**WORK REQUIRED**
With the pictures left out, print exactly the lines below that run from the one containing "Where should I" through the one containing "Given: Open the".

**SOURCE RECORDS**
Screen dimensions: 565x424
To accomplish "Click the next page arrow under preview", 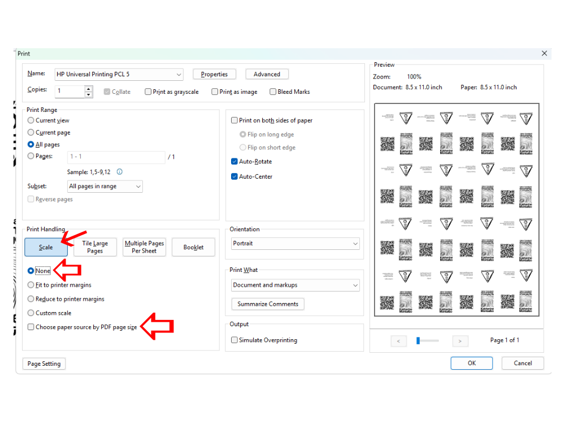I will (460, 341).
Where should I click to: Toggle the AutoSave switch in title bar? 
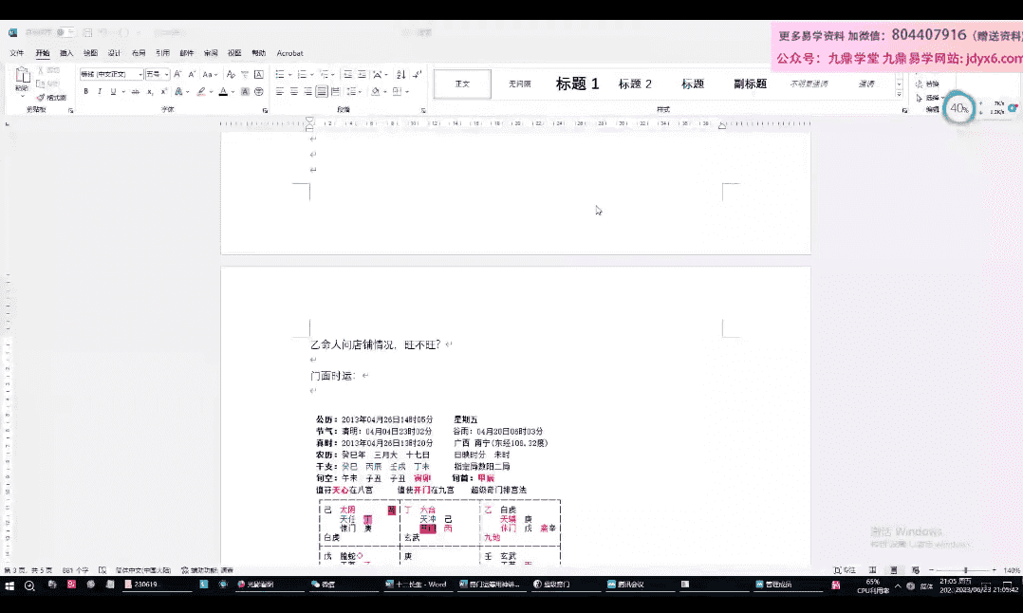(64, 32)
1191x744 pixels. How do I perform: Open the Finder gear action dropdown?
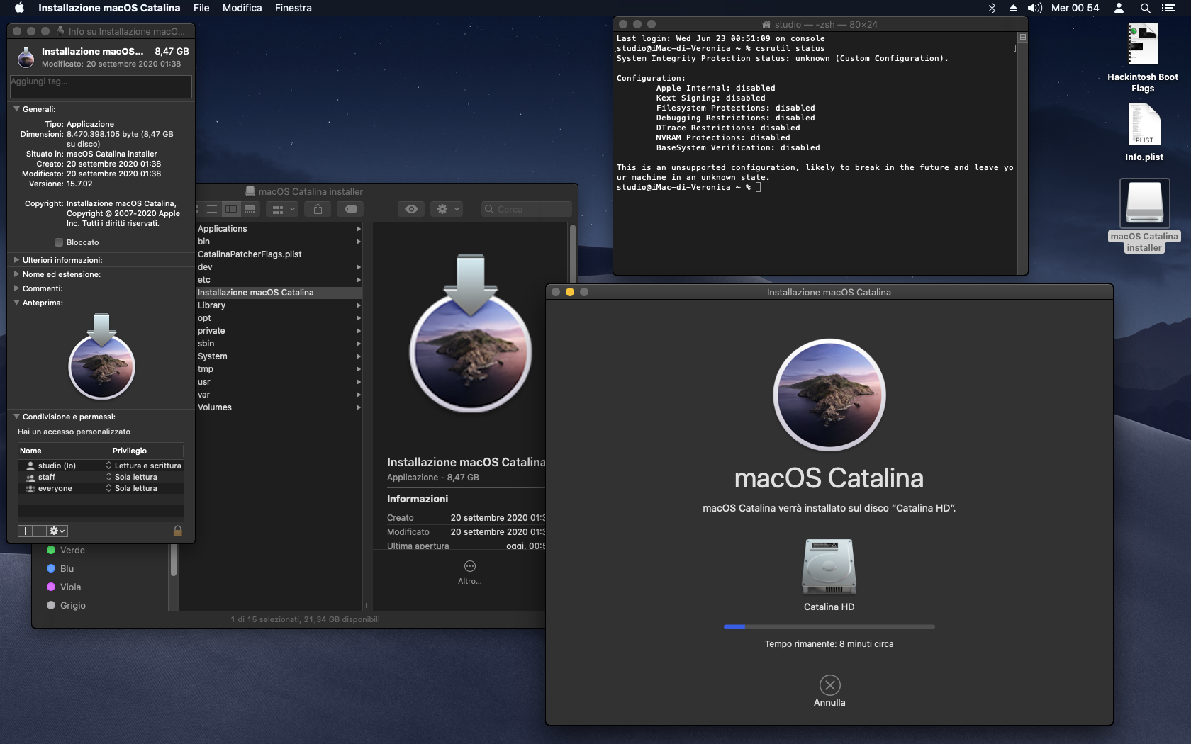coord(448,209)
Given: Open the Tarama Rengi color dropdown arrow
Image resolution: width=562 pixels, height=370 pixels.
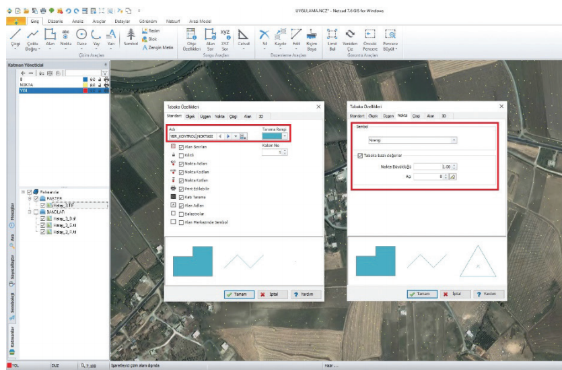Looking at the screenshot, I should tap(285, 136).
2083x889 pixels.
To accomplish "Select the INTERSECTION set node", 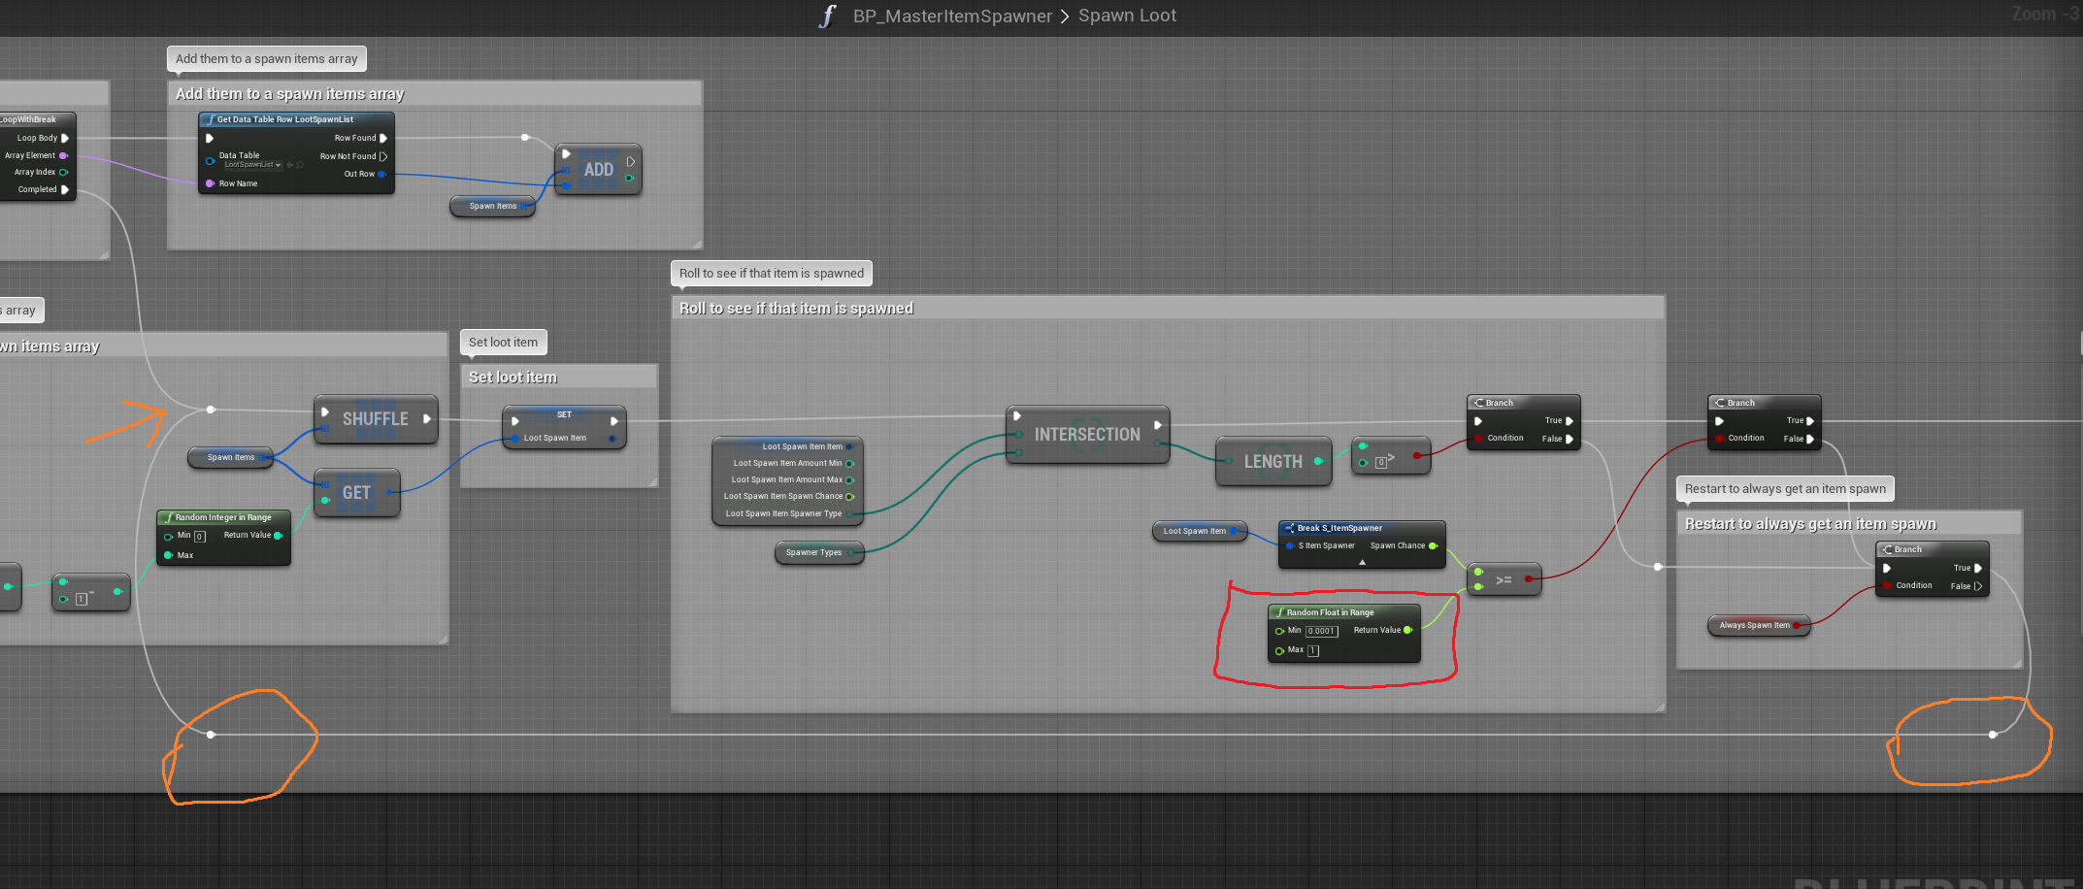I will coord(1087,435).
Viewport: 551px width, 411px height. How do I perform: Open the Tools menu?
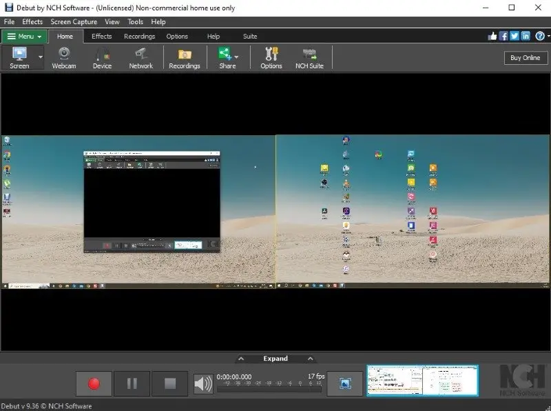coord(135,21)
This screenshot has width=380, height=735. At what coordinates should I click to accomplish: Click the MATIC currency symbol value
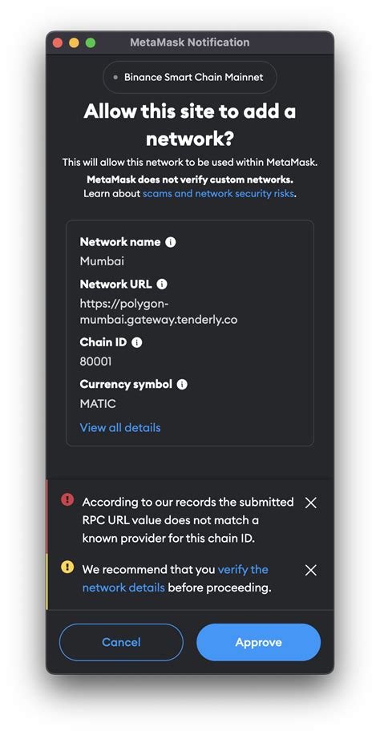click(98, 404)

**ANSWER TO THIS EXERCISE**
Where should I click to: Toggle the AutoSave switch in title bar? 
(64, 32)
1191x744 pixels. How do I perform: Open the Finder gear action dropdown?
coord(448,209)
Given: Open the Tarama Rengi color dropdown arrow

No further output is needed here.